Here, looking through the glass doors and windows, one feels compelled to step into the gallery and inside the ‘forest.’ A mutual friend of ours, Sabine Vollmer von Falken urged Beth and me to walk through the sculpture together, which we did. The above series of photographs, taken by a pro, project the icy vibes very well and the Ice Forest appears cooling and perhaps dangerous on a hot summer day. We were glad to meet Jerry Lerman again, Beth’s husband, after many years and the former CAVS Fellow, Mark Mendel, was leaving for a dinner date with his partner Cynthia. Mini meetings from the CAVS community are always welcome.

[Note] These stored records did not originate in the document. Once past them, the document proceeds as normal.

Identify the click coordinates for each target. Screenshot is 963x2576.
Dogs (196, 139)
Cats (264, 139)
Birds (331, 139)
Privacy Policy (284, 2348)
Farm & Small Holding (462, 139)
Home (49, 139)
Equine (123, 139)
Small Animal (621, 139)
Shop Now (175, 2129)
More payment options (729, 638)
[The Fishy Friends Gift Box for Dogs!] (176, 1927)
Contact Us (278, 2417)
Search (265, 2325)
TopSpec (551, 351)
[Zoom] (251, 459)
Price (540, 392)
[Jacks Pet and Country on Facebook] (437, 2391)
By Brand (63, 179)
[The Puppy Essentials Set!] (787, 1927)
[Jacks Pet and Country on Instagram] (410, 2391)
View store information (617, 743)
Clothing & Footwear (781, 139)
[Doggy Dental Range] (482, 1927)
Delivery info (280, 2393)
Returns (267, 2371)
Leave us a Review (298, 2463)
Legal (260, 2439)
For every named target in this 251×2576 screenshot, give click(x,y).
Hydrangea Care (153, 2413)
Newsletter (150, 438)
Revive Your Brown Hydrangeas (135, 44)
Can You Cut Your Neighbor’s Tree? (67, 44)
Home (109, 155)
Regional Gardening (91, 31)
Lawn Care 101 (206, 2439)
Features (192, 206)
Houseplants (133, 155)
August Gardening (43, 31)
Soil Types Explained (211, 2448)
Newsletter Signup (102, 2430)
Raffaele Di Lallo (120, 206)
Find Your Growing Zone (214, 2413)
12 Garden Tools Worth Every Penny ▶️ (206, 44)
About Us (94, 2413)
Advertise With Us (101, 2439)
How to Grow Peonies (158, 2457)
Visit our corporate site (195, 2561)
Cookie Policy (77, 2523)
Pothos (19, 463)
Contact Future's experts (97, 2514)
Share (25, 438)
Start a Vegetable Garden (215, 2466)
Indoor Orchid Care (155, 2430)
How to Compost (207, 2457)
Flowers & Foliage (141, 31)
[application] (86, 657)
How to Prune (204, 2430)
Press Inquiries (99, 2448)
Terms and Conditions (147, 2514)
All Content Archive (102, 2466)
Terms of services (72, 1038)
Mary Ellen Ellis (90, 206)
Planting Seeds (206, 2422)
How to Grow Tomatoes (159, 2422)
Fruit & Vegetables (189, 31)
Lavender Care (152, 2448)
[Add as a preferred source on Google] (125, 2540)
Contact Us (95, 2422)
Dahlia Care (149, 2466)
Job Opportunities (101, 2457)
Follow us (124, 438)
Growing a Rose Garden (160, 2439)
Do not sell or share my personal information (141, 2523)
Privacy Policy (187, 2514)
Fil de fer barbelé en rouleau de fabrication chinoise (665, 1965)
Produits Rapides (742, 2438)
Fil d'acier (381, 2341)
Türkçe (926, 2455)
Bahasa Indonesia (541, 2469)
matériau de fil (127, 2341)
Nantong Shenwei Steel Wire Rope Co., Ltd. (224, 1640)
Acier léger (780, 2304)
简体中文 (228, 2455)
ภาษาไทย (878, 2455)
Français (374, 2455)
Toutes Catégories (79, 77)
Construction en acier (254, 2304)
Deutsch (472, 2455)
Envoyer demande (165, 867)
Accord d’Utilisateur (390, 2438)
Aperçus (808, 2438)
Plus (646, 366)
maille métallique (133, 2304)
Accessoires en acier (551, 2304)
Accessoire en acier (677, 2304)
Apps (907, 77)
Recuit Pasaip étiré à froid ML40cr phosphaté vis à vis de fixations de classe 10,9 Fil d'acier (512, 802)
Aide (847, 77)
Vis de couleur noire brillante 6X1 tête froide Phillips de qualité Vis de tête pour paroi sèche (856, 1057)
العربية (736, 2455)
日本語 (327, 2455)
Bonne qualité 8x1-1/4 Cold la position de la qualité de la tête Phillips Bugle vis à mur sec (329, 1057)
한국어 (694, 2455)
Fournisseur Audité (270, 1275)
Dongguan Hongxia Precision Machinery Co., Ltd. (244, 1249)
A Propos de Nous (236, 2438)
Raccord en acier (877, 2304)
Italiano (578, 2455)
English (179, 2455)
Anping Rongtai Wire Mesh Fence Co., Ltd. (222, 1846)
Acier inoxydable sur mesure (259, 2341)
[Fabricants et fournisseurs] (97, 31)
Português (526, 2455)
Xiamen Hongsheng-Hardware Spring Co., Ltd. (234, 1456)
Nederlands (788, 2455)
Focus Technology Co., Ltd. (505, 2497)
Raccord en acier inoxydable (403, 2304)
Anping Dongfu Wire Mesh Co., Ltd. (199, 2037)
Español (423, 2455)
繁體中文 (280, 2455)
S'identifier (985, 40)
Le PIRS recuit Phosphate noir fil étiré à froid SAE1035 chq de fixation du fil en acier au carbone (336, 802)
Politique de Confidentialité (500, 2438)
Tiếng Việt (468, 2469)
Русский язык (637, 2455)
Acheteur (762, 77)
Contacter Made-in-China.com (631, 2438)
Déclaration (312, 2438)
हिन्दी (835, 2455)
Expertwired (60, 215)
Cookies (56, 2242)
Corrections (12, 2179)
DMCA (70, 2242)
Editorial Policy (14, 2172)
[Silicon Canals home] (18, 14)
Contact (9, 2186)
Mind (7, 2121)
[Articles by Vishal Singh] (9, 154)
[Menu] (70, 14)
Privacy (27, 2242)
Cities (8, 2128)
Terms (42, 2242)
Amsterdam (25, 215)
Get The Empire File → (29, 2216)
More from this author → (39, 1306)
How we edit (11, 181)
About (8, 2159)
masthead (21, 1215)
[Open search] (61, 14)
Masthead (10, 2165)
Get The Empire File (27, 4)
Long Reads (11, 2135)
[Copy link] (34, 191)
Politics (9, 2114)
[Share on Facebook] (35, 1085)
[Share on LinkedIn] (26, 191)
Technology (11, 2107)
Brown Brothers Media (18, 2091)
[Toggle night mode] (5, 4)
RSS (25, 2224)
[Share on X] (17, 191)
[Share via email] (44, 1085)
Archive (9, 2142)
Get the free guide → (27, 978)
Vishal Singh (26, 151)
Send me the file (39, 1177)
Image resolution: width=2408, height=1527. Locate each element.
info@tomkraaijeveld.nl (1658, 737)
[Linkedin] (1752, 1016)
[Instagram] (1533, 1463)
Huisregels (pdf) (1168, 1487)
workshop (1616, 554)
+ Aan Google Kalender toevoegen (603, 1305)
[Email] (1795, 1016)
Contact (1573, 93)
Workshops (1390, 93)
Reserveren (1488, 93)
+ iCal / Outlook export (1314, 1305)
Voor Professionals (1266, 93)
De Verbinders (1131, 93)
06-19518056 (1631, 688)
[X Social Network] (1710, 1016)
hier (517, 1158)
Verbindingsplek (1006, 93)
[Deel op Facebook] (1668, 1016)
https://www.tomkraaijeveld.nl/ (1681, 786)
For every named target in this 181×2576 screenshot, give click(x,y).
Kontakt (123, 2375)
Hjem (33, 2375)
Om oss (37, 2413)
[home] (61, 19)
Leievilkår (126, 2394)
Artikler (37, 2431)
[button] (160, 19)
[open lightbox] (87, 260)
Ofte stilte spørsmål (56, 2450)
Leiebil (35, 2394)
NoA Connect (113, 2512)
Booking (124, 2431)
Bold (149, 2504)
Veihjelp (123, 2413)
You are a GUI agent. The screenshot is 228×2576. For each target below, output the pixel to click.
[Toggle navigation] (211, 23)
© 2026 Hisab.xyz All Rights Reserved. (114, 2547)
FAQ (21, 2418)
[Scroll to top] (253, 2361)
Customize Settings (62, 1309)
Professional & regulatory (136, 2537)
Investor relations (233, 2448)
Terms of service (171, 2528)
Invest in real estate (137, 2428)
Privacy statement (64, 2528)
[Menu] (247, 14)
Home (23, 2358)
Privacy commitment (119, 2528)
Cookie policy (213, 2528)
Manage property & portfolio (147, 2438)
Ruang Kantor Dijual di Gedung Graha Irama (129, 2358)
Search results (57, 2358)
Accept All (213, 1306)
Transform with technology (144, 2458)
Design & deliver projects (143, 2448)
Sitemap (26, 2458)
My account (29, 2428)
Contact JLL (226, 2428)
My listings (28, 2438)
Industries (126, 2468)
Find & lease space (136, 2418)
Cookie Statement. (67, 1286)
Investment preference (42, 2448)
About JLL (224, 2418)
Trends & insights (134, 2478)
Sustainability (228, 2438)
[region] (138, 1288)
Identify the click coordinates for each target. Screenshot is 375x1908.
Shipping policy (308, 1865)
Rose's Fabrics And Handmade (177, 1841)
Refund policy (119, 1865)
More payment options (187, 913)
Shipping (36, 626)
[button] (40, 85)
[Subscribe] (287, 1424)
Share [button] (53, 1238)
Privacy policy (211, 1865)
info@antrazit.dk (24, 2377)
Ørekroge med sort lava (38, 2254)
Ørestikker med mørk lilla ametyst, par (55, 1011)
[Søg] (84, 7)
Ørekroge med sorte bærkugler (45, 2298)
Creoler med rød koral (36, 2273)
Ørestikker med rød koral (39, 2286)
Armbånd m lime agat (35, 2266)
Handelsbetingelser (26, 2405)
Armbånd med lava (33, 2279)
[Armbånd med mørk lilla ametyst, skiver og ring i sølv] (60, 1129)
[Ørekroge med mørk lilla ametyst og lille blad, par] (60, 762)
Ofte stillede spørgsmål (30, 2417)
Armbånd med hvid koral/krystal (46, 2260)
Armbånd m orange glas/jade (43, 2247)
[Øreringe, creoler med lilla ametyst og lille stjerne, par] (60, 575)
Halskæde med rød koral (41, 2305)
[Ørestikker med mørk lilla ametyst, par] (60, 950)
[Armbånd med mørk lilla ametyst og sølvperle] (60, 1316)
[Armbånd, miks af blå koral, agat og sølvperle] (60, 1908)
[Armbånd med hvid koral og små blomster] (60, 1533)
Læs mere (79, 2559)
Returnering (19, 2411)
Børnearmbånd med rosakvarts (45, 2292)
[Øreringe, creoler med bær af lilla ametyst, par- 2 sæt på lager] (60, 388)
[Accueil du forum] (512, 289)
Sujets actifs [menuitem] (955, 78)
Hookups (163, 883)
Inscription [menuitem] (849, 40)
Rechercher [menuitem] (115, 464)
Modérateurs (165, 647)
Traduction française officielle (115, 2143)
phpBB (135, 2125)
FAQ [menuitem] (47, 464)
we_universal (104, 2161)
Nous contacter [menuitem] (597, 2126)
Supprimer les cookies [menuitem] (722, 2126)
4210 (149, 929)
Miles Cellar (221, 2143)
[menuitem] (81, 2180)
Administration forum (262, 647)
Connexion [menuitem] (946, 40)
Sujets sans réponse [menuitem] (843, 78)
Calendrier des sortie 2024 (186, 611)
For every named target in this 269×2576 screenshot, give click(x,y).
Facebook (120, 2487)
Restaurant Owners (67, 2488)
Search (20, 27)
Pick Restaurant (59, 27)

Another work by Galston is currently on exhibition, Unraveling Oculus, at the Brattleboro Museum and Art Center, VT, until October 10 and is also in easy driving distance. See photo above.
Our acquaintance reaches far back to the1980s at MIT, where Beth received an SMVisS degree and became a Fellow at the Center for Advanced Visual Studies for a number of years. Subsequently she received a two-year Bunting Institute Fellowship at Radcliffe Institute, Cambridge, MA, as well as other fellowships and a National Endowment for the Arts award.
She has exhibited nationally and internationally: at the B3 Biennial of the Moving Image, Frankfurt, Germany; Avant Gardens, Newport Art Museum, RI; Recasting Nature: Selected Sculptures, Susquehanna Art Museum, Harrisburg, PA; Branching Out: Trees as Art, Peabody Essex Museum, MA, and others.
Galston’s sculptures lend themselves well for public works. She designed indoor/outdoor installations and received a number of commissions, among them: Floating Garden, a large-scale luminous suspended sculpture in Everett, MA; Sound Wave, a computer-controlled light sculpture at Music City Center in Nashville, TN; Prairie Grass, a sculpture, recasting wild grasses in San Antonio, TX; and Serpentine Fence, taking the form of waves, and made of chain link fencing in Jamaica Plain, MA. I well remember reviewing Serpentine Fence here at BFA.
And, of course, her works have also been published and reviewed in the New York Times, the Boston Globe, Art in America, Art New England, artscope and more. The 20th Anniversary book of Socrates Sculpture Park featured her on the cover.
Given the recent incident, an attack on stage, where Salman Rushdie was severely wounded, I remember that Beth and I found ourselves in the audience of a large lecture hall at MIT many years ago. We had come to hear Susan Sonntag, when she announced that instead of her lecture, we would hear another speaker. She said that all doors would be closed, until the presentation would be over. Anybody planning to leave early, would have to step out then. Indeed, the doors closed and two large men in dark sunglasses positioned themselves in front of the lectern and stage, and Rushdie walking in received a warm welcome with great applause. He addressed the audience and read from his then current book, later than the 1988 Satanic Verses. Searching the list of Rushdie’s book titles, I could not be sure. Yet, what an experience!
(We wish wholeheartedly for Rushdie’s full recovery.)
So, when I think of Beth it also reminds me of the Sonntag/Rushdie event. And seeing, feeling and/or becoming part of a Galston sculpture or installation is always a thrilling moment.
Just take in these translucent rose stems that are hung to form an airy and perhaps a danger-lurking work that beckons you nevertheless to step inside.